▶ [The records]:

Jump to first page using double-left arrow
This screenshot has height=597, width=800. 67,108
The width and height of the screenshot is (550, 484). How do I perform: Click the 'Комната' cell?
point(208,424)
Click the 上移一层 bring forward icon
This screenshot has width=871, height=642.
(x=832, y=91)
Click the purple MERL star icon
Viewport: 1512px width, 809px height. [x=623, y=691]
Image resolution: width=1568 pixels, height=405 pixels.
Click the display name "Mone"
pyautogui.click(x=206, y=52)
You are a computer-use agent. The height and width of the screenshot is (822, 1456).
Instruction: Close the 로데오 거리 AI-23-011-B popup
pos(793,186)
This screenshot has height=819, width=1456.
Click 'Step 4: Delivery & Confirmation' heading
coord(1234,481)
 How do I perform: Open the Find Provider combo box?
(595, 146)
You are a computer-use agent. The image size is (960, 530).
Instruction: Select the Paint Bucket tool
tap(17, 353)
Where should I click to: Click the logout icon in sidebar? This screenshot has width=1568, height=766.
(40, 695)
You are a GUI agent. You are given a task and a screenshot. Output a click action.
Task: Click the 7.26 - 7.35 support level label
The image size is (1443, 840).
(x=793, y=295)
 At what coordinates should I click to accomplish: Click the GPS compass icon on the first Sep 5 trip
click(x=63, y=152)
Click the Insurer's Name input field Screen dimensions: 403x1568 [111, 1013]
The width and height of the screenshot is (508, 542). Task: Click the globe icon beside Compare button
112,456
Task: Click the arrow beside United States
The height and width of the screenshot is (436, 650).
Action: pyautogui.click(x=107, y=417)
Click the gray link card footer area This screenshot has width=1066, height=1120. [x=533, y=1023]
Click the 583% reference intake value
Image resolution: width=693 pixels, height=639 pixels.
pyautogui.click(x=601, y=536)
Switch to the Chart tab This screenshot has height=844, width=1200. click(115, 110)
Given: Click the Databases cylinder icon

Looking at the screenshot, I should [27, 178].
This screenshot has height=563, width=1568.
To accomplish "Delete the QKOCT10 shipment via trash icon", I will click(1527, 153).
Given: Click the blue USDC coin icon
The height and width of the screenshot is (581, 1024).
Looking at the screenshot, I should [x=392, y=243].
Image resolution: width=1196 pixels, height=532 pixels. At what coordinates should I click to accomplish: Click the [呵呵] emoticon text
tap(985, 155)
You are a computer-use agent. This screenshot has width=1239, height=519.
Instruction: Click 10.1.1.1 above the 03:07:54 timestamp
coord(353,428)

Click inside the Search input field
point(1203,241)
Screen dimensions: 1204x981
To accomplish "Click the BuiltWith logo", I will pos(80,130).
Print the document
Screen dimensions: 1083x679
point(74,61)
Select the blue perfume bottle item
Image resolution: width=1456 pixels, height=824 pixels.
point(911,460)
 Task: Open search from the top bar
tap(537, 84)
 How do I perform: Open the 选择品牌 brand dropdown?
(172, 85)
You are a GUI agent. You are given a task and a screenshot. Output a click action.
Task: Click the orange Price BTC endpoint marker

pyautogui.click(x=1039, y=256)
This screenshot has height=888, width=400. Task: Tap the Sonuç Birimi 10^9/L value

▶ [Task directions]:
Write out all the records above again, changing each "computer-use agent" to "desktop agent" and keeping everything else the same.

▶ [Complete answer]:
Jump to first page using double-left arrow
This screenshot has height=597, width=800. 67,108
The width and height of the screenshot is (550, 484). How do I perform: Click the 'Комната' cell?
point(208,424)
Click the 上移一层 bring forward icon
This screenshot has width=871, height=642.
(x=832, y=91)
Click the purple MERL star icon
Viewport: 1512px width, 809px height. [x=623, y=691]
Image resolution: width=1568 pixels, height=405 pixels.
Click the display name "Mone"
pyautogui.click(x=206, y=52)
You are a desktop agent. The height and width of the screenshot is (822, 1456).
Instruction: Close the 로데오 거리 AI-23-011-B popup
pos(793,186)
This screenshot has height=819, width=1456.
Click 'Step 4: Delivery & Confirmation' heading
coord(1234,481)
 How do I perform: Open the Find Provider combo box?
(595, 146)
You are a desktop agent. The image size is (960, 530).
Instruction: Select the Paint Bucket tool
tap(17, 353)
Where should I click to: Click the logout icon in sidebar? This screenshot has width=1568, height=766.
(40, 695)
You are a GUI agent. You are given a task and a screenshot. Output a click action.
Task: Click the 7.26 - 7.35 support level label
The image size is (1443, 840).
(x=793, y=295)
 At what coordinates should I click to accomplish: Click the GPS compass icon on the first Sep 5 trip
click(x=63, y=152)
Click the Insurer's Name input field Screen dimensions: 403x1568 [111, 1013]
The width and height of the screenshot is (508, 542). Task: Click the globe icon beside Compare button
112,456
Task: Click the arrow beside United States
The height and width of the screenshot is (436, 650).
Action: pyautogui.click(x=107, y=417)
Click the gray link card footer area This screenshot has width=1066, height=1120. [x=533, y=1023]
Click the 583% reference intake value
Image resolution: width=693 pixels, height=639 pixels.
pyautogui.click(x=601, y=536)
Switch to the Chart tab This screenshot has height=844, width=1200. click(115, 110)
Given: Click the Databases cylinder icon

Looking at the screenshot, I should [27, 178].
This screenshot has height=563, width=1568.
To accomplish "Delete the QKOCT10 shipment via trash icon", I will click(1527, 153).
Given: Click the blue USDC coin icon
The height and width of the screenshot is (581, 1024).
Looking at the screenshot, I should [x=392, y=243].
Image resolution: width=1196 pixels, height=532 pixels. At what coordinates should I click to accomplish: Click the [呵呵] emoticon text
tap(985, 155)
You are a desktop agent. This screenshot has width=1239, height=519.
Instruction: Click 10.1.1.1 above the 03:07:54 timestamp
coord(353,428)

Click inside the Search input field
point(1203,241)
Screen dimensions: 1204x981
To accomplish "Click the BuiltWith logo", I will pos(80,130).
Print the document
Screen dimensions: 1083x679
point(74,61)
Select the blue perfume bottle item
Image resolution: width=1456 pixels, height=824 pixels.
point(911,460)
 Task: Open search from the top bar
tap(537, 84)
 How do I perform: Open the 选择品牌 brand dropdown?
(172, 85)
You are a GUI agent. You are given a task and a screenshot. Output a click action.
Task: Click the orange Price BTC endpoint marker

pyautogui.click(x=1039, y=256)
This screenshot has height=888, width=400. Task: Tap the Sonuç Birimi 10^9/L value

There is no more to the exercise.